Les défis du passé et la restitution des richesses
Les interventions lors de ce festival ont captivé le public de Marrakech, abordant les tragédies récentes et passées subies par l’Afrique, ainsi que les richesses et les ressources humaines qui ont été exploitées par l’Occident pour son propre avancement matériel et ses guerres.
Ali Benmakhlouf, écrivain et académicien marocain, affirme que cet intérêt n’est pas une quête de victimisation historique pour l’homme africain, mais plutôt un droit historique pour récupérer des trésors africains d’Europe et d’Amérique, ouvrant la voie à la construction d’un patrimoine africain qui préserve les savoirs locaux, en particulier ceux qui sont perdus.
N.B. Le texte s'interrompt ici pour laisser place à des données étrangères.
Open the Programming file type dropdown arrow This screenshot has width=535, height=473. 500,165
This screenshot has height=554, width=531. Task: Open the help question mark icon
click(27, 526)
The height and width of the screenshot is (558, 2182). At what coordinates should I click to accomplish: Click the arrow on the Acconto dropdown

Un nouveau regard vers l’Afrique
Sar souligne l’importance de la restitution de certaines œuvres d’art de l’État du Bénin par la France, un événement chargé d’émotion qui souligne l’importance de bâtir une Afrique nouvelle, fondée sur ses propres ressources et connaissances.
Alors que certains estiment que parler des tragédies passées pèse sur les générations futures, le dramaturge rwandais Dorsey Rogamba, auteur de « Rwanda… Lettres aux absents », insiste sur l’importance de raviver la mémoire collective pour les générations montantes, affirmant que c’est également un hommage à toutes les victimes.
Un lien complexe avec ses origines
Être né en dehors du continent tout en ayant des racines africaines impose une grande responsabilité à un penseur ou écrivain pour défendre et promouvoir l’Afrique sur la scène internationale, en cherchant toujours ce qui unit sa propre histoire à celle de ses racines, dans le but d’établir des liens humains globaux.
Rafaël Reed, une jeune écrivaine d’origine togolaise, partage son expérience au festival, notant que comprendre ces relations lui confère un sentiment d’appartenance au monde, surtout face aux défis quotidiens.
Une inspiration culturelle
Chaque écrivain puise son inspiration de son héritage culturel, abordant des sujets liés à son identité et son histoire, cherchant à contribuer à la construction de sa propre narration tout en l’intégrant dans des récits collectifs.
Ali Benmakhlouf explique que les rencontres culturelles à Marrakech visent principalement à offrir au continent, par le biais de ses écrivains et penseurs, une vision claire pour réécrire l’histoire de l’Afrique, en particulier l’histoire locale qui s’illustre à travers les œuvres de penseurs comme l’écrivain marocain Al-Mokhtar Soussi.
Le pouvoir de la littérature africaine
Nin Simon Vallet, jeune romancier ivoirien et auteur de « Ces soleils brûlants », souligne que l’écrivain africain a la force de devenir un leader pour son peuple et son continent, étant mieux placé pour défendre leurs intérêts sur la scène mondiale.
En clôturant cet événement, F. Sar réalise qu’il quittera Marrakech transformé, rempli d’un désir renouvelé de démontrer la richesse d’idées de l’Afrique, ainsi que la singularité de son patrimoine, de ses arts et de sa littérature.